Source document:
——————

Dual battery problem

tpreston

New member
I have a 2010 Jeep JK Unlimited. I installed a dual battery system about 4 years ago. Electrically it contained a Cole Hersee smart battery isolator. I installed 2 Optima Yellow top batteries. After about 2 years the main battery failed and I replaced it. Otherwise no issues.
I have been traveling for work and haven't driven the Jeep in 2 weeks. I try to start it and nothing but a click. Main battery was dead. Second battery was fine so I switched the positions. I tried to charge the main battery and it would not take charge. I had the main battery tested at a parts store and they said per their machine it had a bad cell and would not charge.
So I am beginning to think that something isn't right. I've decided not to go back to another Optima battery. I've also decided to replace the isolator, mainly because I don't know how to test it. A new one is not that expensive. I'm going to try a Stinger SGP32.
My main question is can I go with a regular lead/acid battery and the Optima AGM type battery with my dual battery setup or should I make both batteries the same?
Feel free to comment/criticize my thought on replacing the isolator as well

Thanks
 

v_man

Explorer
My main question is can I go with a regular lead/acid battery and the Optima AGM type battery with my dual battery setup or should I make both batteries the same?

I spent a fair amount of time researching this question before my dual setup in my LX. My take away was that age of the two batteries and their state of charge was more important than matching battery brands or types. So I went with (2) new batteries, a flooded Bosch starting battery and an Optima yellow top for the house battery.

When one battery is new and the other is old, the older battery with lower volts will always draw from the newer battery with higher volts. (When they are connected via the solenoid) The two batteries always want to equalize their state of charge. No issues so far with my setup as described ...
 
A simple isolator or voltage sensing relay shouldn't be harming the starting battery at all. As others have said; your auxilliary battery is more likely to be 'harmed', particularly if its a deep cycle because its frequently only being charged over and over to about 80% by your cars alternator,which is intended to charge a starting battery. As long as your vsr is working right and ensuring the starter is getting up to voltage before allowing flow to the auxiliary I cant see how it would harm the starter.
 

john61ct

Adventurer
Optima is fine for cranking, but if your House battery is used for deep cycling then get a proper bank designed for that. What loads?

If your only charge source is alt while driving then ignition solenoid is fine for that.

How are you ensuring keeping House over 50% SoC?
 

tpreston

New member
The primary battery was just for regular functions with no big loads. I have my winch (rarely used), and my auxiliary lights run through an Spod, all go through the secondary battery.
My alternator is the stock unit and while it is 7 years old my volt meter in my Aero Force gauge has been showing 14.2 volts consistently when driving.
The interesting thing is the secondary battery has had no issues. I know it has not been used as much as the primary, but it has keep its charge which means the isolator was making sure it was getting charge. But it has outlasted 2 primary batteries!

——————

Problem statement: Write out the dual battery thread word for word, from "My alternator is" up to and including "consistently when driving.".

Data shown:
——————

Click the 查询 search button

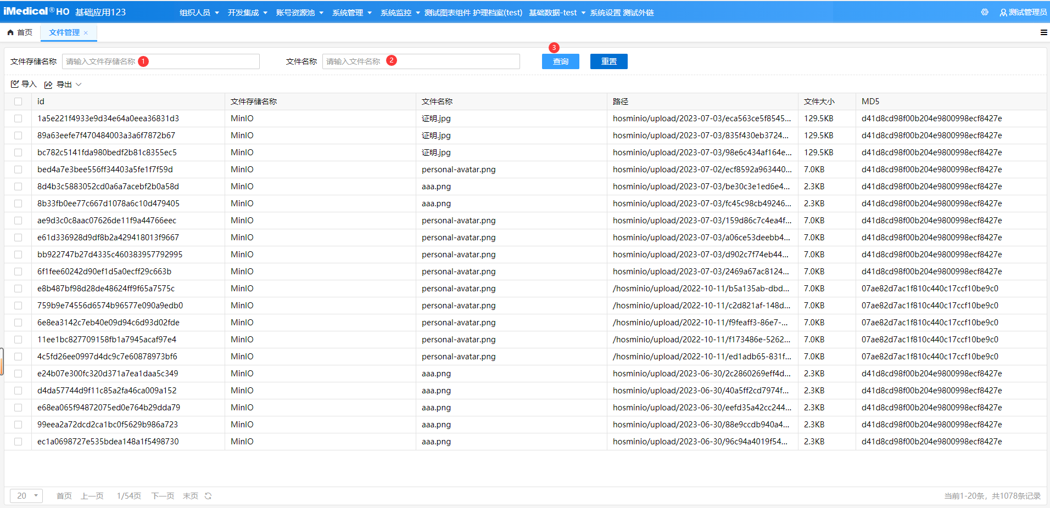click(x=560, y=61)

——————

Response to this task:
My alternator is the stock unit and while it is 7 years old my volt meter in my Aero Force gauge has been showing 14.2 volts consistently when driving.